A kind of method for auditing webpage and deviceTechnical field
The present invention relates to data communication technology, relate in particular to a kind of method and device of webpage audit.
Background technology
In today that network technology is popularized, enterprise staff inserts the internet by enterprise network and obtains various information; Yet employee's internet behavior may cause various potential safety hazards, may cause problems such as confidential information leakage such as visited some websites of containing wooden horse.The web page browsing audit is used to the webpage that the user visited of auditing, the internet behavior of recording user.And the illegal website that the user visited added control.Used gzip decompression algorithm (GNU ' s Not Unix Zip in the web page browsing audit, the free software compression algorithm), the gzip algorithm is a kind of popular compression algorithm, and this algorithm has become standard-compression algorithm in the http agreement (HTML (Hypertext Markup Language)).
Existing web page browsing audit program is that message carries out depth detection through the application recognition engine of the network equipment, identify that the web page browsing agreement is laggard goes into the web page browsing audit framework, by analyzing HOST (main frame) and the URL that message extracts institute's accessed web page, and the url filtering of analyzing web page falls information such as picture, animation, flash, script, and uses the gzip decompression algorithm or revise the heading that the user capture webpage asked and obtain web page title.The HOST that obtains and URL are organized into a complete network address send on the equipment just that the keeper checks.Used two kinds of methods when obtaining title, the gzip decompression method carries out gzip to user accessing web page content in each session exactly and decompresses, and searches web page title in the content after decompress(ion) is intact; Revising the user capture web-page requests heading meaning is exactly the request header that the web page browsing audit framework is obtained the user capture webpage when the user capture webpage, by revising the parameter in the request header, allow server adopt the such equipment of clear-text way transmission web page contents just can get access to web page title.
Shortcoming has been descended in existing web page browsing audit program existence:
(1) owing to only filtered out information such as picture, animation, flash, script by URL.Because present webpage generally all passes through cutting and handles, a complete webpage is by intact several tens of cutting.Just be equivalent to visit several webpages during webpage of so each visit, so a large amount of useless daily records, daily record rate of false alarm height can appear in the web page browsing audit.
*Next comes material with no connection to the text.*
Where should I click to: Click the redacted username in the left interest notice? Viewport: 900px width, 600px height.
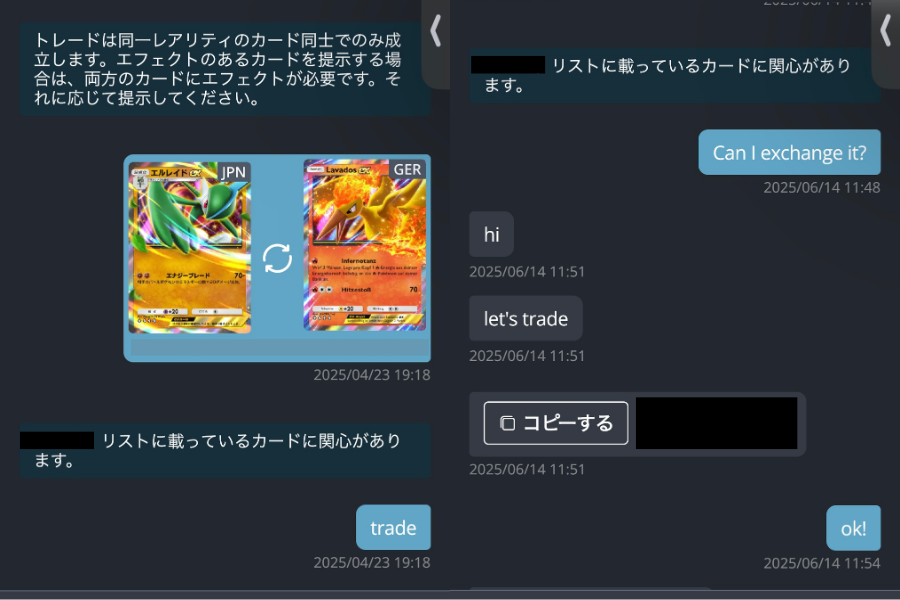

(2) the web page browsing audit need be obtained the title of user institute accessed web page, existing technical scheme has following two kinds: a kind of is by revising the heading of user's request, because it is much bigger that this mode makes when web page contents does not compress the information transmitted amount than the use compression when transmission, therefore this mode can reduce network speed.Another kind is to use the gzip decompression algorithm.Each session approximately need take the 100K internal memory when using the gzip decompression algorithm, causes the Device memory deficiency thereby will take a large amount of internal memories when there is high-volume conversation in equipment.
Because the limitation in the design, current web page browsing audit log rate of false alarm height is difficult to use gzip decompression mode to obtain web page title when having high-volume conversation, had a strong impact on the accuracy of daily record and the performance of the network equipment.
Summary of the invention
The invention provides a kind of webpage audit device, it is applied in the network equipment, is used for user's internet behavior is audited, and comprises URL extraction unit, primary and secondary link filter element and decompression processing unit, wherein,
Described URL extraction unit is used for from the URL of user's HTTP request message extraction user capture, and the URL that extracts is submitted to primary and secondary link filter element;
Described primary and secondary link filter element is used for filtering out the main main URL that links of representative according to pre-defined rule from the URL that submits to, and submits described main URL to decompression processing unit;
Described decompression processing unit, be used for the message of the described main URL of user capture is carried out decompression, and therefrom obtain the characteristic information of described main URL webpage pointed, then described characteristic information is preserved as audit log information.
Preferably, at least one physical cpu of the wherein said network equipment, described physical cpu by virtual be a plurality of virtual cpus, this device also comprises: memory management unit, be used for the operation decompression processing unit virtual cpu be that the unit carries out the internal memory application.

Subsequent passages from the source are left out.